The new ordinance excludes uncooked plant matter from being considered garbage, and allows it to be placed in backyard composting bins, along with coffee grounds, tea leaves and yard waste.
The plant matter cannot be contaminated by -- or contain -- meat, fish and/or dairy products.
Yard waste is defined as “organic waste produced from the growing, trimming and removal of grass, branches (not exceeding one inch in diameter), bushes, shrubs, plants, leaves and garden debris.”
Materials prohibited from being placed in the composting bins include cooked food scraps of any kind; fish, meat or other animal products; manure; and large items that would impede the composting process.
The freestanding bins can be no taller than 42 inches, and no larger in volume than 125 cubic feet. They can’t be placed in front or side yards, or closer than 20 feet from a neighboring house. The minimum allowable distance from the bin to rear property line is 3 feet.

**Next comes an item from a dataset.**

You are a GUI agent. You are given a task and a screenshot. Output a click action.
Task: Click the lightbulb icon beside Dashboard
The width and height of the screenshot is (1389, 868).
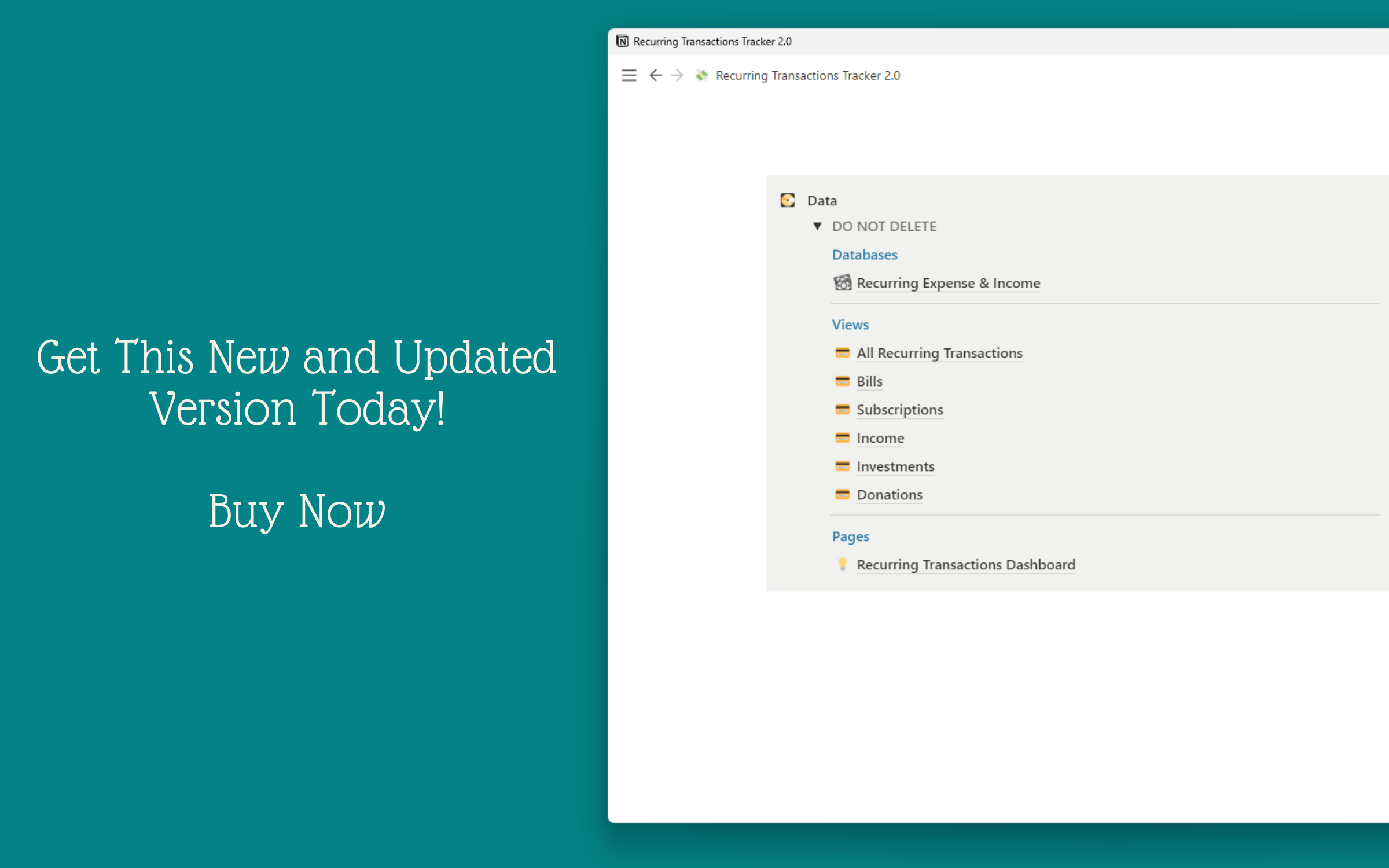[842, 564]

Any neighborhood restrictive covenants or homeowner association rules prohibiting composting remain in effect.
The code also establishes rules on maintaining the bins.
They are to be “securely covered” to keep animals out, and maintained in a way to prevent them from producing unpleasant odors and attracting rodents and pests.
The code says the compost must be “layered, aerated, moistened, turned and managed to promote effective decomposition of the materials in a safe, secure and sanitary manner.”
The materials are to be covered with a layer of leaves, straw, wood chips or finished compost to prevent the unpleasant odors.